Video courtesy of Zoboomafoo

Jovian is survived by his mate Pia and their family group, which includes 6-year-old son Conrad, 2-year-old son Ferdinand and 10-month-old daughter Gertrude. He also has three grown offspring who left the family group for breeding but remain at the center, and a fourth grown daughter who lives at the Cincinnati Zoo.

In total, Pia and Jovian had nine infants, seven of which are still alive.

Based on sightings of Jovian and Pia before his death, staff at the center said they hope Jovian has produced one last offspring, though it is too soon to tell if Pia is pregnant.

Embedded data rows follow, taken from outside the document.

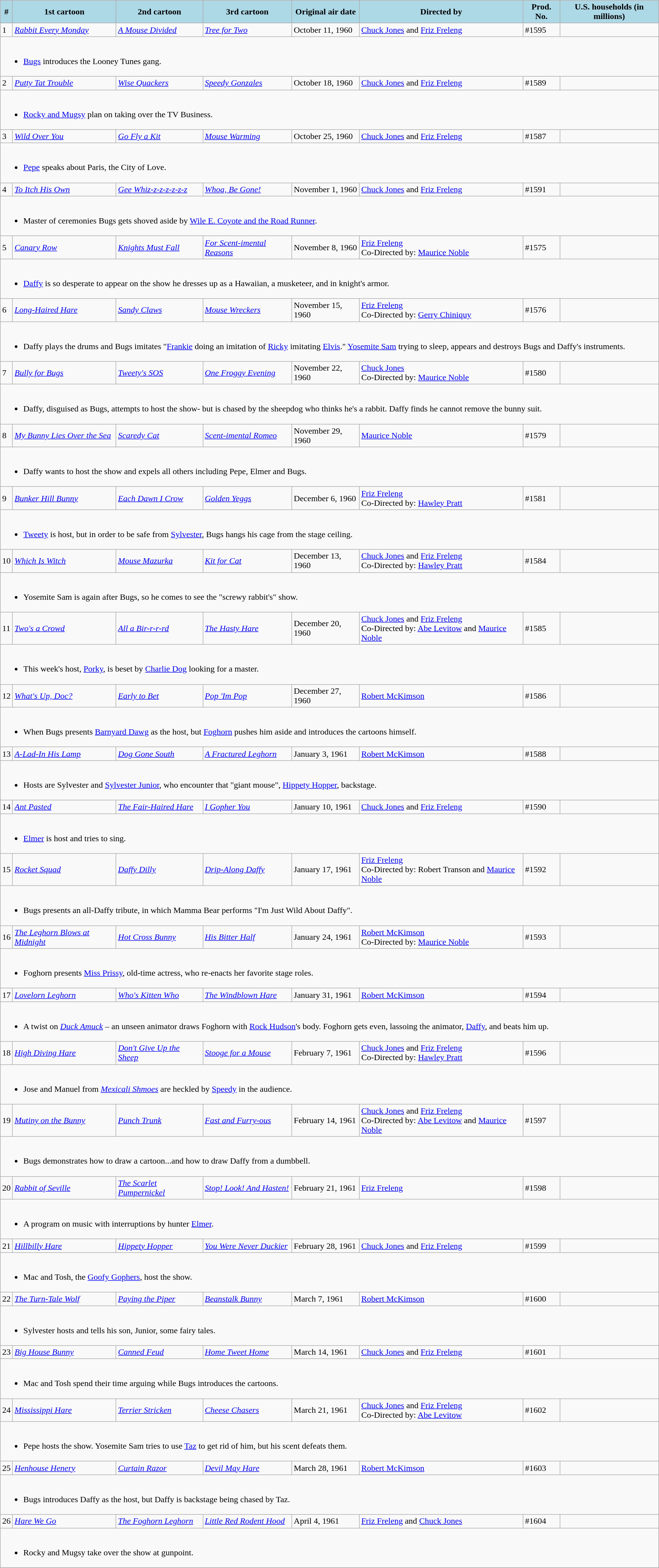
#1600 (541, 1299)
Bugs presents an all-Daffy tribute, in which Mamma Bear performs "I'm Just Wild About Daffy". (330, 906)
Go Fly a Kit (159, 136)
February 21, 1961 (326, 1188)
November 29, 1960 (326, 436)
Sandy Claws (159, 310)
All a Bir-r-r-rd (159, 628)
Mutiny on the Bunny (64, 1121)
#1586 (541, 696)
#1585 (541, 628)
Bully for Bugs (64, 373)
1st cartoon (64, 12)
Scent-imental Romeo (247, 436)
Robert McKimsonCo-Directed by: Maurice Noble (441, 937)
Don't Give Up the Sheep (159, 1053)
Who's Kitten Who (159, 995)
Terrier Stricken (159, 1410)
February 14, 1961 (326, 1121)
December 20, 1960 (326, 628)
#1584 (541, 561)
Mouse Warming (247, 136)
A Mouse Divided (159, 30)
U.S. households (in millions) (609, 12)
January 3, 1961 (326, 754)
Tweety's SOS (159, 373)
To Itch His Own (64, 189)
March 28, 1961 (326, 1468)
16 (6, 937)
December 27, 1960 (326, 696)
#1602 (541, 1410)
Hot Cross Bunny (159, 937)
23 (6, 1352)
#1576 (541, 310)
18 (6, 1053)
5 (6, 247)
October 25, 1960 (326, 136)
Rocky and Mugsy take over the show at gunpoint. (330, 1548)
Wise Quackers (159, 83)
Scaredy Cat (159, 436)
Maurice Noble (441, 436)
#1581 (541, 498)
Rocky and Mugsy plan on taking over the TV Business. (330, 110)
Elmer is host and tries to sing. (330, 834)
Bugs demonstrates how to draw a cartoon...and how to draw Daffy from a dumbbell. (330, 1157)
Tree for Two (247, 30)
#1604 (541, 1521)
The Leghorn Blows at Midnight (64, 937)
3 (6, 136)
3rd cartoon (247, 12)
Curtain Razor (159, 1468)
22 (6, 1299)
The Turn-Tale Wolf (64, 1299)
Rabbit Every Monday (64, 30)
Little Red Rodent Hood (247, 1521)
#1603 (541, 1468)
#1588 (541, 754)
Directed by (441, 12)
Drip-Along Daffy (247, 870)
January 31, 1961 (326, 995)
January 24, 1961 (326, 937)
Cheese Chasers (247, 1410)
Canned Feud (159, 1352)
February 7, 1961 (326, 1053)
Hippety Hopper (159, 1246)
Rabbit of Seville (64, 1188)
Mac and Tosh spend their time arguing while Bugs introduces the cartoons. (330, 1379)
Tweety is host, but in order to be safe from Sylvester, Bugs hangs his cage from the stage ceiling. (330, 529)
Friz FrelengCo-Directed by: Robert Transon and Maurice Noble (441, 870)
January 17, 1961 (326, 870)
Daffy Dilly (159, 870)
November 15, 1960 (326, 310)
Pepe speaks about Paris, the City of Love. (330, 163)
Canary Row (64, 247)
#1598 (541, 1188)
The Fair-Haired Hare (159, 807)
#1597 (541, 1121)
19 (6, 1121)
Mississippi Hare (64, 1410)
24 (6, 1410)
Hare We Go (64, 1521)
13 (6, 754)
Devil May Hare (247, 1468)
When Bugs presents Barnyard Dawg as the host, but Foghorn pushes him aside and introduces the cartoons himself. (330, 727)
March 7, 1961 (326, 1299)
20 (6, 1188)
What's Up, Doc? (64, 696)
#1591 (541, 189)
9 (6, 498)
4 (6, 189)
Friz Freleng and Chuck Jones (441, 1521)
Kit for Cat (247, 561)
Pepe hosts the show. Yosemite Sam tries to use Taz to get rid of him, but his scent defeats them. (330, 1442)
Daffy is so desperate to appear on the show he dresses up as a Hawaiian, a musketeer, and in knight's armor. (330, 279)
Chuck Jones and Friz FrelengCo-Directed by: Abe Levitow (441, 1410)
April 4, 1961 (326, 1521)
Bugs introduces the Looney Tunes gang. (330, 56)
Hosts are Sylvester and Sylvester Junior, who encounter that "giant mouse", Hippety Hopper, backstage. (330, 780)
10 (6, 561)
#1595 (541, 30)
October 11, 1960 (326, 30)
11 (6, 628)
Big House Bunny (64, 1352)
February 28, 1961 (326, 1246)
Prod. No. (541, 12)
December 6, 1960 (326, 498)
Hillbilly Hare (64, 1246)
Which Is Witch (64, 561)
Lovelorn Leghorn (64, 995)
12 (6, 696)
#1575 (541, 247)
Rocket Squad (64, 870)
Dog Gone South (159, 754)
# (6, 12)
Early to Bet (159, 696)
7 (6, 373)
October 18, 1960 (326, 83)
Sylvester hosts and tells his son, Junior, some fairy tales. (330, 1326)
One Froggy Evening (247, 373)
Master of ceremonies Bugs gets shoved aside by Wile E. Coyote and the Road Runner. (330, 216)
8 (6, 436)
Knights Must Fall (159, 247)
December 13, 1960 (326, 561)
Mouse Wreckers (247, 310)
His Bitter Half (247, 937)
15 (6, 870)
6 (6, 310)
Original air date (326, 12)
You Were Never Duckier (247, 1246)
A twist on Duck Amuck – an unseen animator draws Foghorn with Rock Hudson's body. Foghorn gets even, lassoing the animator, Daffy, and beats him up. (330, 1022)
Bugs introduces Daffy as the host, but Daffy is backstage being chased by Taz. (330, 1495)
My Bunny Lies Over the Sea (64, 436)
Putty Tat Trouble (64, 83)
25 (6, 1468)
A Fractured Leghorn (247, 754)
Friz FrelengCo-Directed by: Maurice Noble (441, 247)
Speedy Gonzales (247, 83)
26 (6, 1521)
17 (6, 995)
Whoa, Be Gone! (247, 189)
March 21, 1961 (326, 1410)
Friz FrelengCo-Directed by: Hawley Pratt (441, 498)
Beanstalk Bunny (247, 1299)
Henhouse Henery (64, 1468)
#1594 (541, 995)
Ant Pasted (64, 807)
Fast and Furry-ous (247, 1121)
November 1, 1960 (326, 189)
Paying the Piper (159, 1299)
Punch Trunk (159, 1121)
14 (6, 807)
Stop! Look! And Hasten! (247, 1188)
High Diving Hare (64, 1053)
Stooge for a Mouse (247, 1053)
Mac and Tosh, the Goofy Gophers, host the show. (330, 1272)
January 10, 1961 (326, 807)
#1596 (541, 1053)
March 14, 1961 (326, 1352)
#1592 (541, 870)
The Hasty Hare (247, 628)
2nd cartoon (159, 12)
Long-Haired Hare (64, 310)
A-Lad-In His Lamp (64, 754)
Friz Freleng (441, 1188)
Bunker Hill Bunny (64, 498)
#1587 (541, 136)
#1580 (541, 373)
Home Tweet Home (247, 1352)
Each Dawn I Crow (159, 498)
The Foghorn Leghorn (159, 1521)
#1593 (541, 937)
Friz FrelengCo-Directed by: Gerry Chiniquy (441, 310)
The Windblown Hare (247, 995)
Mouse Mazurka (159, 561)
21 (6, 1246)
#1599 (541, 1246)
A program on music with interruptions by hunter Elmer. (330, 1219)
Jose and Manuel from Mexicali Shmoes are heckled by Speedy in the audience. (330, 1084)
The Scarlet Pumpernickel (159, 1188)
#1589 (541, 83)
This week's host, Porky, is beset by Charlie Dog looking for a master. (330, 665)
Chuck JonesCo-Directed by: Maurice Noble (441, 373)
Yosemite Sam is again after Bugs, so he comes to see the "screwy rabbit's" show. (330, 592)
Gee Whiz-z-z-z-z-z-z (159, 189)
November 22, 1960 (326, 373)
#1579 (541, 436)
Wild Over You (64, 136)
2 (6, 83)
Pop 'Im Pop (247, 696)
Foghorn presents Miss Prissy, old-time actress, who re-enacts her favorite stage roles. (330, 969)
#1601 (541, 1352)
1 (6, 30)
Two's a Crowd (64, 628)
For Scent-imental Reasons (247, 247)
Daffy wants to host the show and expels all others including Pepe, Elmer and Bugs. (330, 467)
Golden Yeggs (247, 498)
I Gopher You (247, 807)
#1590 (541, 807)
November 8, 1960 (326, 247)
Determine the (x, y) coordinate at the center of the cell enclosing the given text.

Jovian’s body will be held in an ultra-refrigerated environment and used for scientific study, Haring said.

The Family Tree

Though Jovian was by all accounts a down-to-earth and friendly lemur, his time as a TV star was followed by some Hollywood family drama. After he wrapped on "Zoboomafoo," Jovian was introduced into an established lemur group that consisted of a female named Alexianus, and her three children. Over the course of seven years, Jovian and Alexianus had three babies of their own—but sadly, none of them survived past infancy, and drama brewed with the children from Alexianus's previous partner. The oldest daughter, Pia, was ultimately kicked out of the family.

When Alexianus died in 2005, however, Jovian and Pia were reunited—and the two became partners. Jovian and his former "step-daughter" lived together until his death, bearing nine children, seven of whom are still alive. The pair also have four grandchildren, with two more on the way.